Ces propos "sont une preuve de plus de son programme raciste", a commenté sur X Ed Markey, sénateur de l'opposition démocrate.
L'élu républicain Randy Fine a au contraire pris la défense de Donald Trump. "Toutes les cultures ne se valent pas", a-t-il dit sur CNN, ajoutant que "le président parle un langage que les Américains comprennent".
"Ce genre de référence à des migrants (...) incapables de faire partie d'une société avancée" a toujours existé aux marges de la droite américaine, explique à l'AFP Carl Bon Tempo, professeur d'histoire à l'université d'Albany, dans l'État de New-York. "La différence est que, aujourd'hui, cela vient directement de la Maison Blanche et il n'y a pas de mégaphone plus puissant", poursuit le chercheur.
Des immigrés accusés d'"empoisonner le sang" du pays
Pendant sa campagne, Donald Trump a multiplié les attaques contre les immigrés en situation irrégulière, venus en particulier d'Haïti et d'Amérique latine, accusés d'"empoisonner le sang" du pays, un vocabulaire comparé par ses opposants à celui des nazis.
Revenu au pouvoir, il a lancé une vaste et brutale campagne d'expulsions.

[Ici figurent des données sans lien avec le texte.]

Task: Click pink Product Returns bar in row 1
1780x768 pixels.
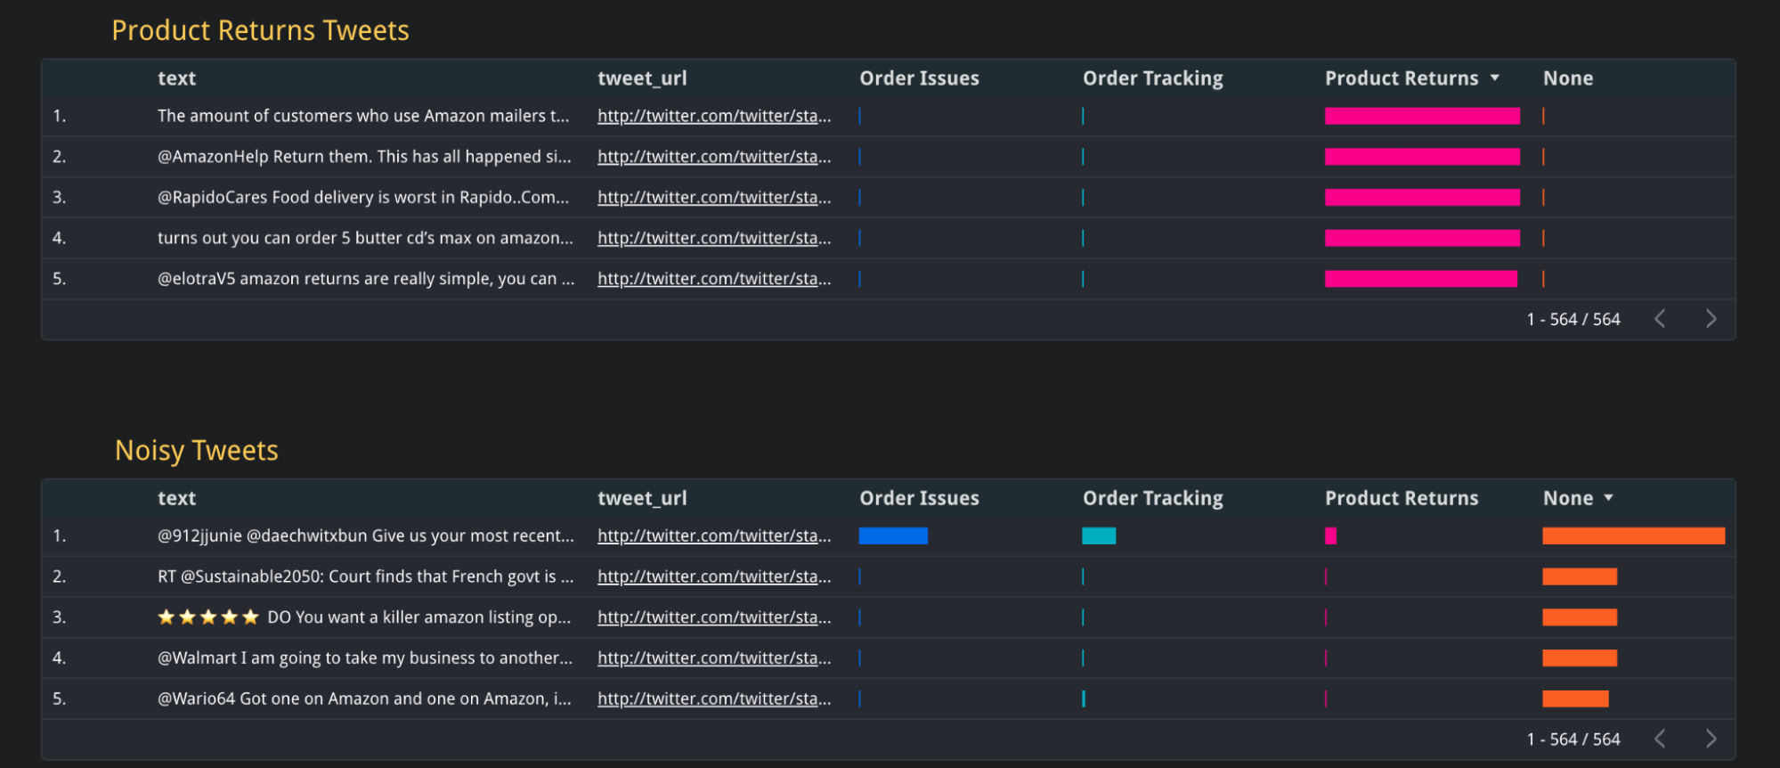Action: [x=1421, y=116]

Son gouvernement a aussi suspendu les demandes d'immigration pour les ressortissants de 19 pays parmi les plus pauvres de la planète.
Dans le même temps, le président américain a ordonné d'accueillir les fermiers sud-africains blancs, selon lui persécutés.

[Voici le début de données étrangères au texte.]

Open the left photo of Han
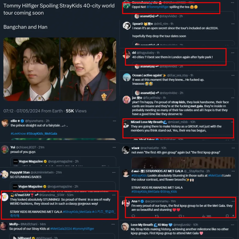239x239 pixels. click(x=31, y=69)
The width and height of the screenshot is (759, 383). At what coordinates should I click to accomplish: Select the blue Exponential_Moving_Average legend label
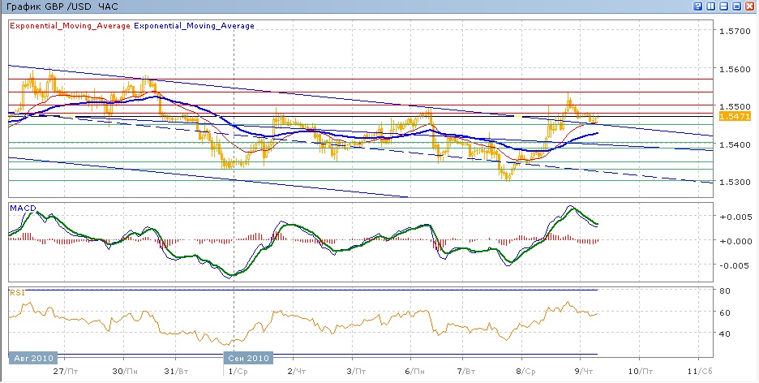pyautogui.click(x=194, y=26)
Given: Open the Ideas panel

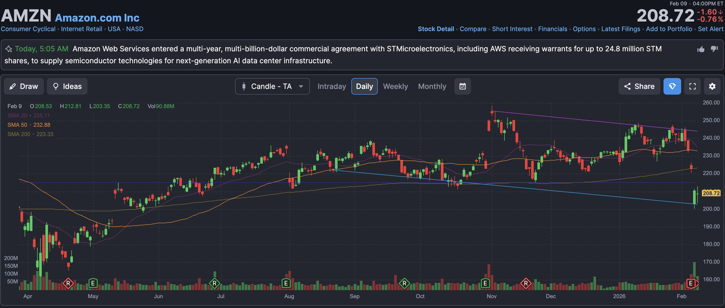Looking at the screenshot, I should pos(67,86).
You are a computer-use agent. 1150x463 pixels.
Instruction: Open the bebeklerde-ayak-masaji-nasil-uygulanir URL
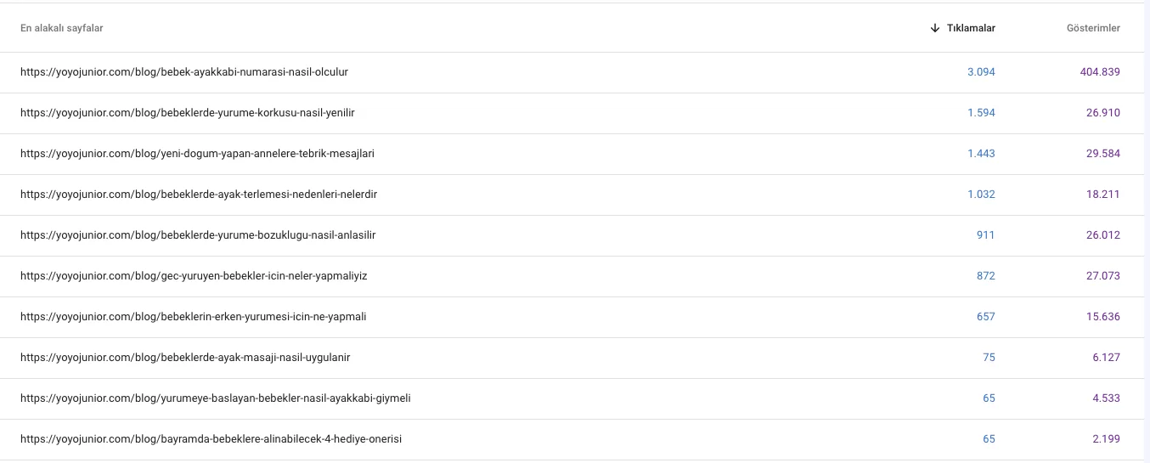pyautogui.click(x=185, y=358)
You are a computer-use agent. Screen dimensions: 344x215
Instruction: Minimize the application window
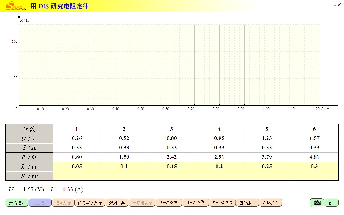click(335, 5)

"Il n'a plus aucun filtre", constate pour l'AFP Terri Givens, professeure à l'université canadienne de Colombie-Britannique, spécialiste des politiques d'immigration.
"Peu importe qu'un immigré respecte la loi, possède une entreprise, ou vive ici depuis des décennies, il est pris dans la bataille de Trump contre un ennemi imaginaire", juge Mark Brockway, professeur de sciences politiques à la Syracuse University, interrogé par l'AFP.
En décrivant les immigrés comme des "sangsues", selon le terme employé par la ministre de la Sécurité intérieure Kristi Noem, la Maison Blanche désigne une cible à l'heure où les Américains s'inquiètent du coût de la vie.
Mais selon Carl Bon Tempo, "quand l'immigration s'impose comme un sujet, c'est parfois à cause de l'économie, mais aussi à cause de questions plus fondamentales autour de ce que cela signifie d'être américain".
Échos du courant "nativiste" des années 1920
Le 28 novembre, après une attaque meurtrière menée par un ressortissant afghan contre deux militaires de la Garde nationale à Washington, Donald Trump a prôné sur son réseau Truth Social "l'immigration inversée" ou "remigration". Cette notion, développée par des théoriciens européens d'extrême droite comme le Français Renaud Camus, désigne le renvoi massif d'étrangers.
Elle accompagne la thèse complotiste du "grand remplacement", selon laquelle une élite mondialisée s'activerait de manière occulte pour que les populations immigrées non caucasiennes s'imposent démographiquement et culturellement en Europe.
De nombreux experts ont aussi relevé dans les idées de Donald Trump et de son entourage des échos du courant "nativiste" des années 1920 aux États-Unis, selon lequel l'identité américaine serait avant tout blanche, anglo-saxonne et protestante. Cela avait débouché à l'époque sur une politique d'immigration favorisant les populations d'Europe du Nord et d'Europe de l'Ouest.
L'influent conseiller de la Maison Blanche Stephen Miller a récemment écrit sur X : "C'est le grand mensonge de l'immigration de masse (...). À grande échelle, les migrants et leurs descendants recréent les conditions et les horreurs de leurs pays d'origine dysfonctionnels."